First off, THANK YOU to every poster on this Window regulator repair thread. You have all been helpful and progressed me towards what I think is a very good and relatively easy fix. Much better than OEM engineered imminent failure.

You'll need four pieces:
-1" flush head hex bolt, "SS #10-32 x 1in Socket Cap Screw Fine"
-nylon lock nut, "#10-32 Nylon Lock Nuts Stainless"
-1 1/2" flat washer (with small hole)
-flat bracket (don't have the details yet)

In a nutshell, I drilled out the arm and removed the spindle and replaced it with the bolt through a flat steel bracket. Then I used the lock nut with a drop of thread lock for good measure to hold it all together.

To drill the arm without removing the whole apparatus, I used a pair of vise-grips to hold the arm still by clamping it to the frame of the door.

The bracket (slider) is about 3" and I just used a file to round off the edges a bit so as to reduce friction in the channel.

The flush head bolt goes through the bracket, then slides into the channel. The trick is to be able to hold the head in order to thread on the nut after the arm is on. So I drilled a hole in the channel so I could get an allen wrench in from the back side to hold the bolt head while threading on the nut.

The washer goes between the channel and the arm.

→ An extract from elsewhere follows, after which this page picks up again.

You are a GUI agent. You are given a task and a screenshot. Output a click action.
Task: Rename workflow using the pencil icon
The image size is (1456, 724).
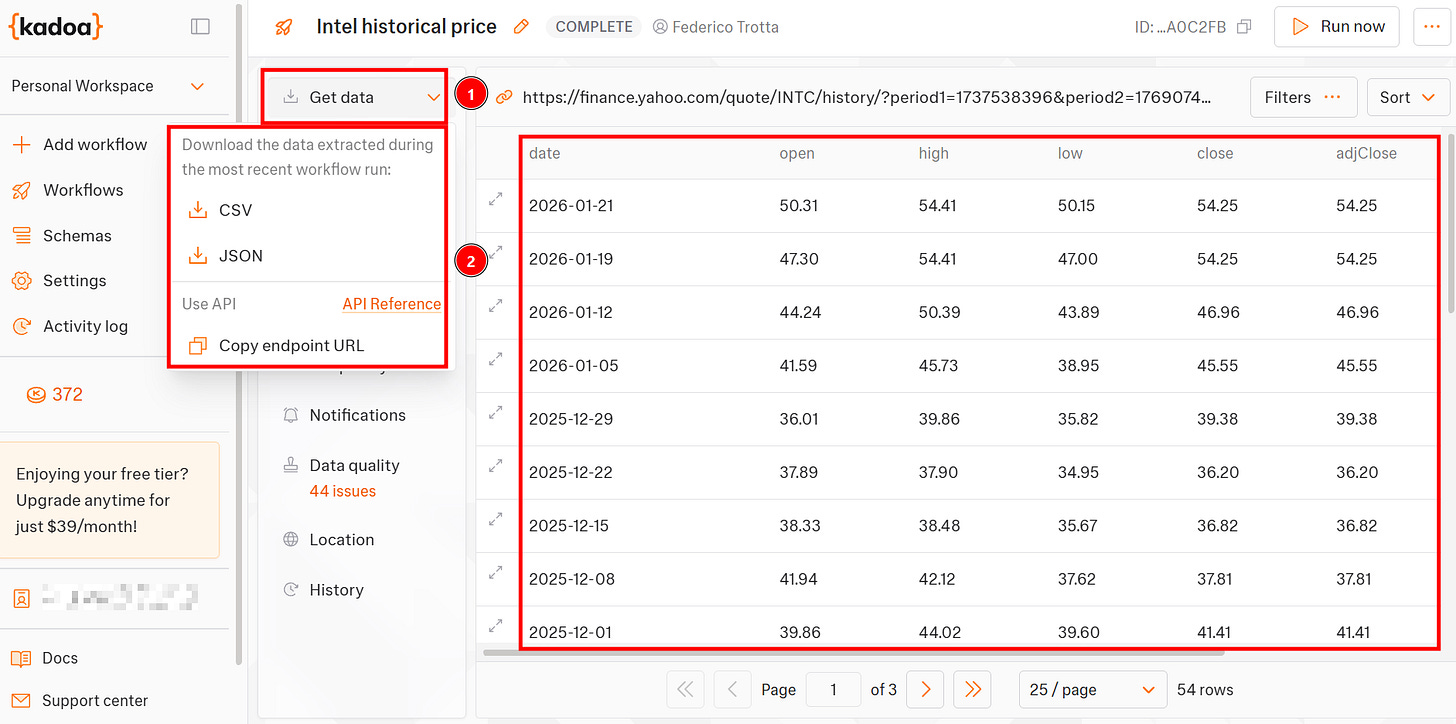[x=521, y=27]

Getting it all to line up with the arm took some fiddling, and I was racing the incoming weather and it was getting dark. I really didn't want to remove the whole regulator. I got it done, greased the hell out of it and voila! The bolt came in a 2-pack and the nuts were in a 4-pack both from Home Depot, so I have the parts ready for the passenger side repair. I had the washer and bracket on my workbench so all said and done it cost less than $4

True, it's not fully tested, but I feel pretty confident that it will hold. I'll let y'all know if anything changes.
Good luck!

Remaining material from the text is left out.